– Да вы славянофил, Борис Семенович! – воскликнул Роман Аркадьевич. – Браво! Браво!
– Да нет, просто я считаю русскую идею наднациональной. Пригодной каждому гражданину империи.
– Вот даже как? Империи?
– Именно.
– И конечно, для общего блага, – добродушный сарказм выдал Романа Аркадьевича.
– Увы, хочу заметить, всякая деятельность для «общего блага» – есть недостаток чего-то в человеке.
– То есть мы – те, кто и создает вам удобства таким недостатком? – глаза собеседника блеснули, он откинулся на спинку и, бравируя найденным сравнением, посмотрел на хозяина чуть свысока. – Лукавим? Тогда мы ли одни? А наши правозащитники тоже ущербны? За то же бьются.
– Несомненно, ущербны. Чем больше я узнаю «борцов», тем больше убеждаюсь – не сердцем, а разумом они были приведены к идее. Умом рассудили, что заниматься этим не только хорошо, но и выгодно, а ряды стали расти как на дрожжах. Но к сердцу, повторяю, к их сердцу рассуждения о благе народном не ближе, чем разговор о выборе места для отдыха или очередного авто. Который и происходит в очередном ресторане… так что, простите.

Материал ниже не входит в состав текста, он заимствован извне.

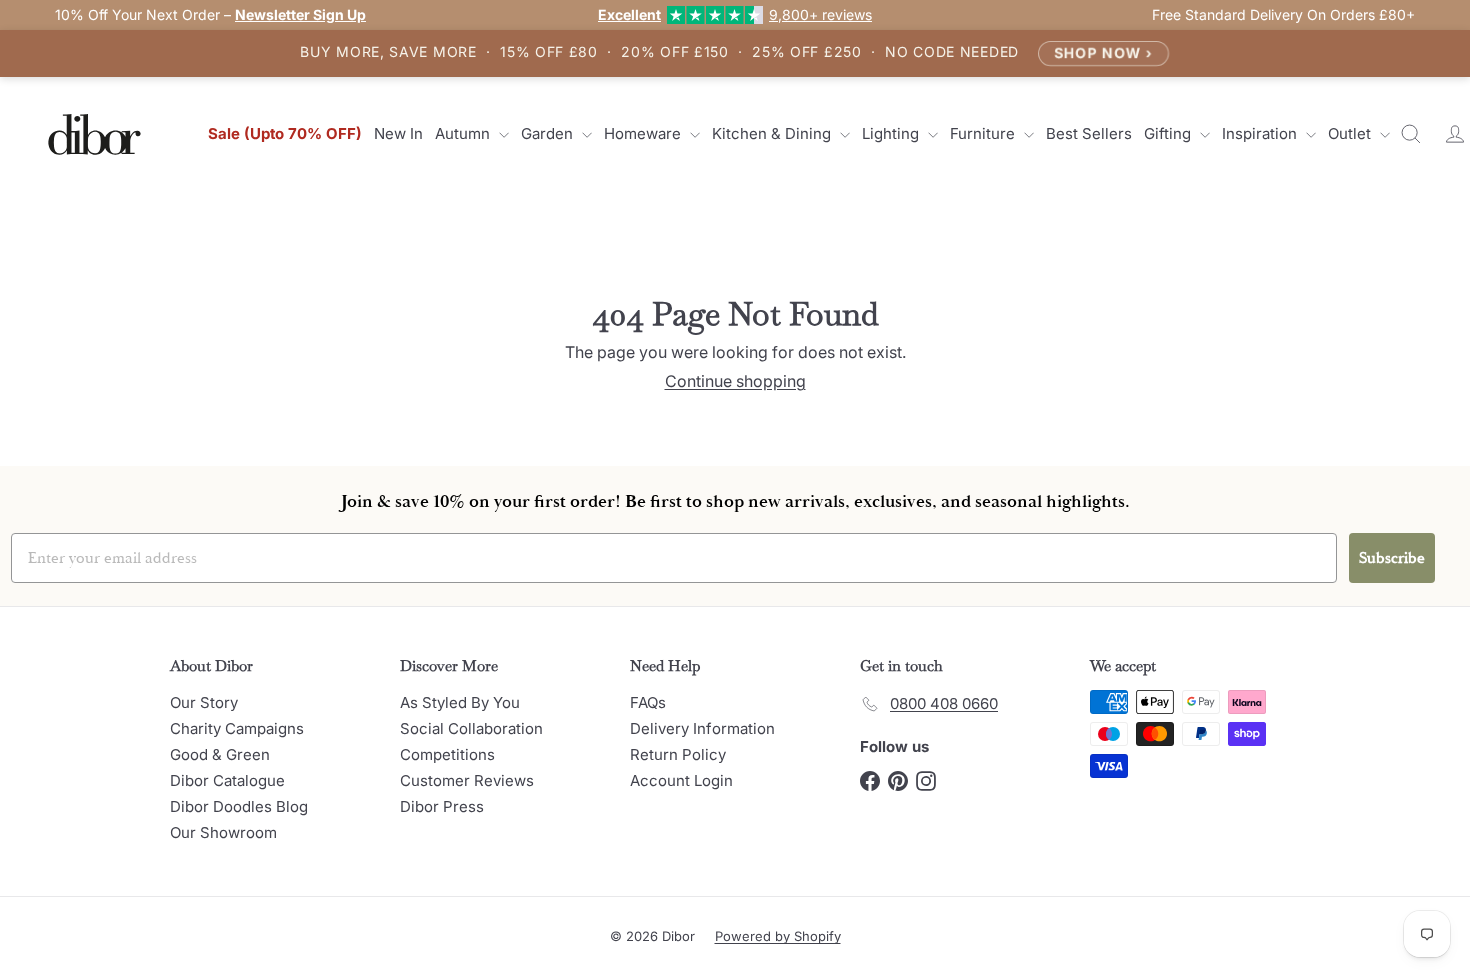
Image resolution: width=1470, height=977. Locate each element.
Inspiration (1261, 133)
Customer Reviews (467, 780)
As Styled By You (460, 702)
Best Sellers (1089, 133)
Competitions (447, 754)
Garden (549, 133)
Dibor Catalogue (227, 780)
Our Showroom (223, 832)
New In (398, 133)
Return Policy (678, 754)
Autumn (464, 133)
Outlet (1351, 133)
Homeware (644, 133)
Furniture (984, 133)
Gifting (1169, 133)
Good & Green (220, 754)
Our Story (204, 702)
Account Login (681, 780)
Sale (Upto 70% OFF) (285, 133)
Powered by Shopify (778, 936)
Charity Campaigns (237, 728)
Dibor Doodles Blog (239, 806)
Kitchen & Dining (773, 133)
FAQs (648, 702)
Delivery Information (702, 728)
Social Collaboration (471, 728)
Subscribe (1392, 558)
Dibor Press (442, 806)
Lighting (892, 133)
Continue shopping (735, 381)
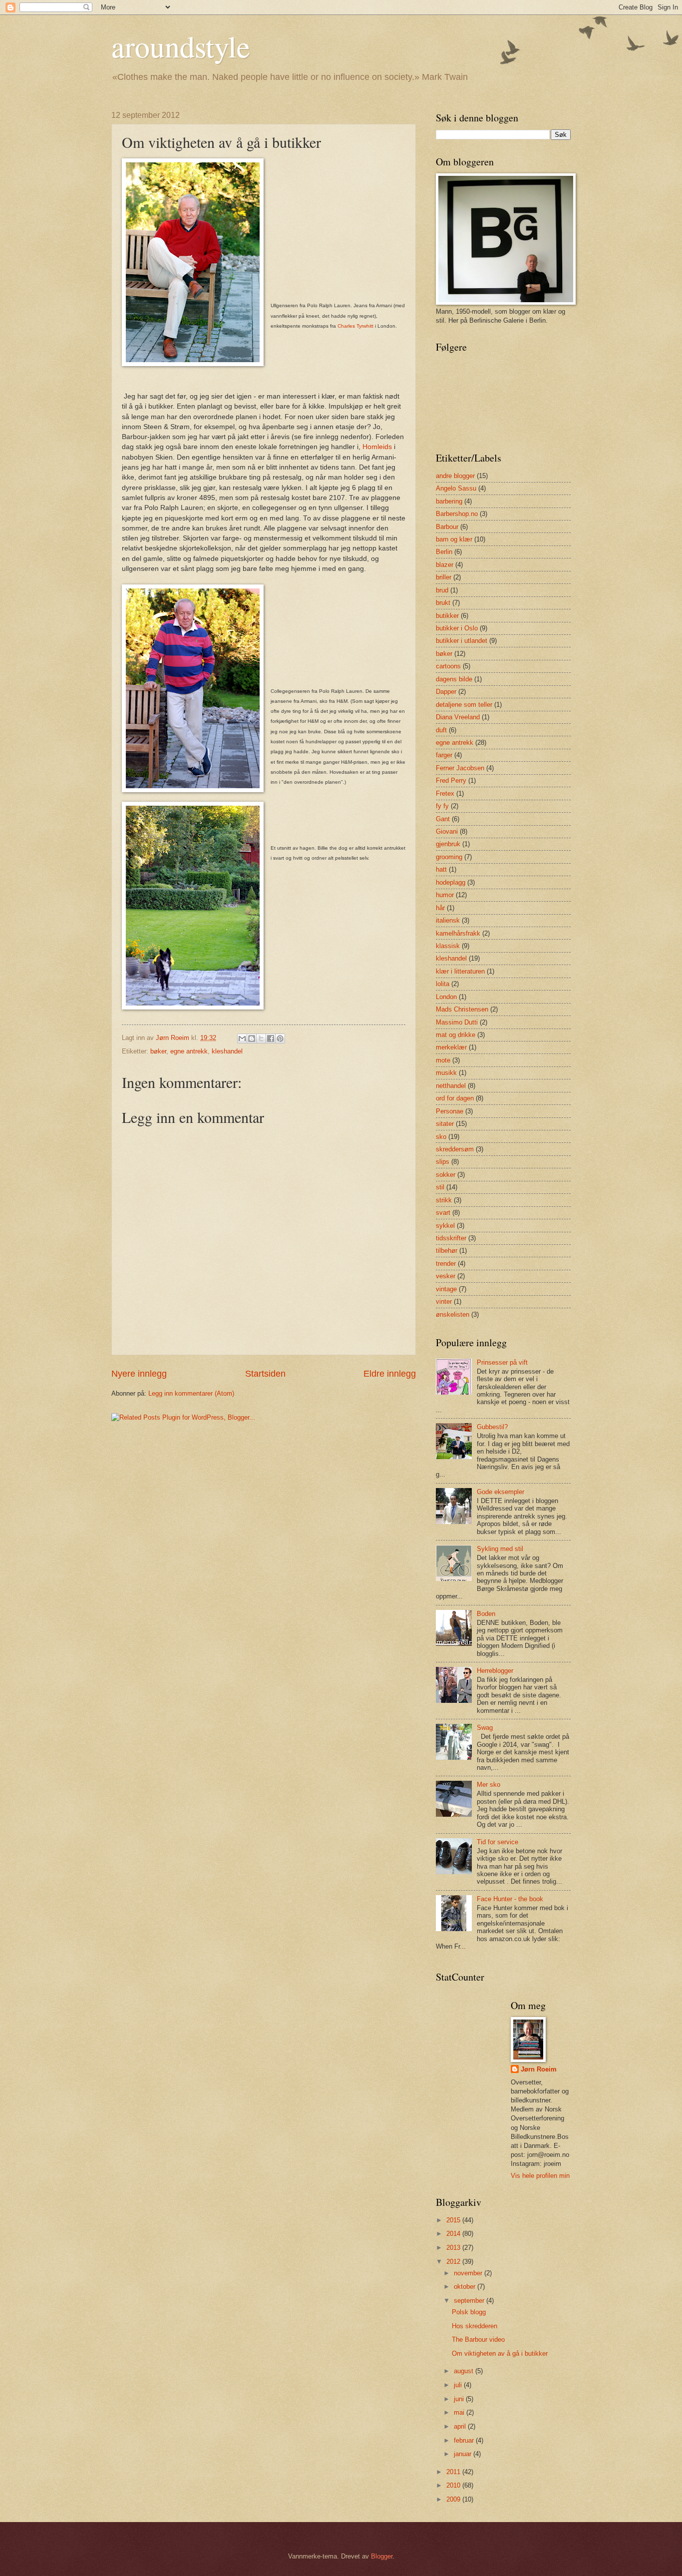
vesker (445, 1276)
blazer (444, 564)
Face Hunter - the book (510, 1899)
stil (440, 1187)
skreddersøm (455, 1149)
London (446, 997)
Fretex (445, 793)
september (470, 2300)
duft (441, 730)
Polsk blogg (469, 2312)
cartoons (448, 666)
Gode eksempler (500, 1492)
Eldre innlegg (389, 1374)
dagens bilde (454, 679)
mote (443, 1060)
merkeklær (451, 1047)
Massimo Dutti (457, 1022)
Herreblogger (495, 1670)
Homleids (377, 447)
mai (460, 2412)
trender (446, 1263)
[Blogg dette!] (252, 1038)
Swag (485, 1727)
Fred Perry (451, 780)
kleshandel (227, 1051)
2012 (454, 2261)
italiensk (448, 920)
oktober (465, 2286)
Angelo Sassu (456, 488)
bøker (158, 1051)
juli (459, 2385)
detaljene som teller (464, 704)
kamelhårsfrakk (458, 933)
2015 (454, 2220)
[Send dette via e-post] (242, 1038)
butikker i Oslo (457, 628)
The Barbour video (478, 2339)
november (469, 2273)
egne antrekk (189, 1051)
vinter (444, 1301)
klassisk (448, 946)
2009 (454, 2499)
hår (440, 908)
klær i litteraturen (460, 971)
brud (442, 590)
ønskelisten (452, 1314)
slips (442, 1161)
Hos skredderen (474, 2326)
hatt (441, 869)
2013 (454, 2247)
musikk (446, 1072)
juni (460, 2399)
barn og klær (454, 539)
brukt (443, 602)
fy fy (442, 806)
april (461, 2426)
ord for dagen (455, 1098)
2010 (454, 2485)
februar (465, 2440)
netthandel (451, 1085)
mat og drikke (455, 1034)
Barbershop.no (457, 513)
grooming (449, 857)
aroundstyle (180, 46)
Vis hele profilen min (540, 2175)
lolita (442, 984)
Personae (449, 1111)
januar (463, 2454)
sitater (445, 1123)
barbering (449, 501)
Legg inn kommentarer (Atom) (191, 1393)
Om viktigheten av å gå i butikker (500, 2353)
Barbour (447, 526)
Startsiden (265, 1374)
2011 (454, 2472)
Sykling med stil (500, 1548)
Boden (486, 1613)
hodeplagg (450, 882)
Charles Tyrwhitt (355, 326)
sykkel (445, 1225)
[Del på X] (261, 1038)
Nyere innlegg (139, 1374)
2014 (454, 2233)
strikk (444, 1200)
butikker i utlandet (461, 640)
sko (441, 1136)
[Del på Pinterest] (280, 1038)
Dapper (446, 691)
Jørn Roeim (539, 2069)
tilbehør (446, 1250)
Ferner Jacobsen (460, 768)
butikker (447, 615)
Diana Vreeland (458, 717)
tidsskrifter (451, 1238)
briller (443, 577)
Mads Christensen (462, 1009)
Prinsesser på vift (502, 1362)
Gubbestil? (492, 1427)
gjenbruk (448, 844)
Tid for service (497, 1842)
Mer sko (488, 1784)
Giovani (447, 831)
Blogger (381, 2556)
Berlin (444, 551)
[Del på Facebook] (271, 1038)
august (464, 2371)
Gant (443, 819)
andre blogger (455, 476)
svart (443, 1212)
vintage (446, 1289)
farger (444, 755)
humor (445, 895)
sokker (445, 1174)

– Да вы не представляете, как не правы! – в сердцах воскликнул собеседник.
Елена напряглась.
– Не я, батенька, не я. Вы собрались поправить Льва Толстого. Анна Каренина. Всего лишь цитирую. Правда, вместо авто и ресторанов – там шахматная партия и очередное новшество. Да-с, – он усмехнулся, – а вы, бьюсь об заклад, уверены, что это роман о несчастной женщине? Должен огорчить – он о том, как автор стал христианином. Последние тридцать страниц… рекомендую.
Ошеломленный собеседник покраснел, замолчал и, собираясь с мыслями, начал ковырять вилкой салат.
Роман Аркадьевич, импозантный лощеный мужчина имел один недостаток – его голова поворачивалась слишком резко и всегда, как у филина. Будто стараясь поймать насмешливый взгляд, который прятался у кого-то из компании. Будто кто-то понял и «раздел» его. Так, наверное, мужчине казалось. Отчего? – спросите вы. От страха, от страха, дорогой читатель.
Эта привычка, простительная в разговорах с подчиненными, сыграла плохую роль сегодня – собеседником оказался Борис Семенович. Он сразу понял причину, и движение начало его раздражать.
Меж тем, гость оставил салат и с досадой произнес:
– Если не благо общее… что, если не секрет ближе к сердцу?
– Свое, свое благо. Оно – это забота о себе, о тех, кто рядом. Поверьте, вокруг пустых мест нет. Вы создали их сами или пока забронировали… для общих идей. И вдруг вас раздели.
Роман Аркадьевич замер.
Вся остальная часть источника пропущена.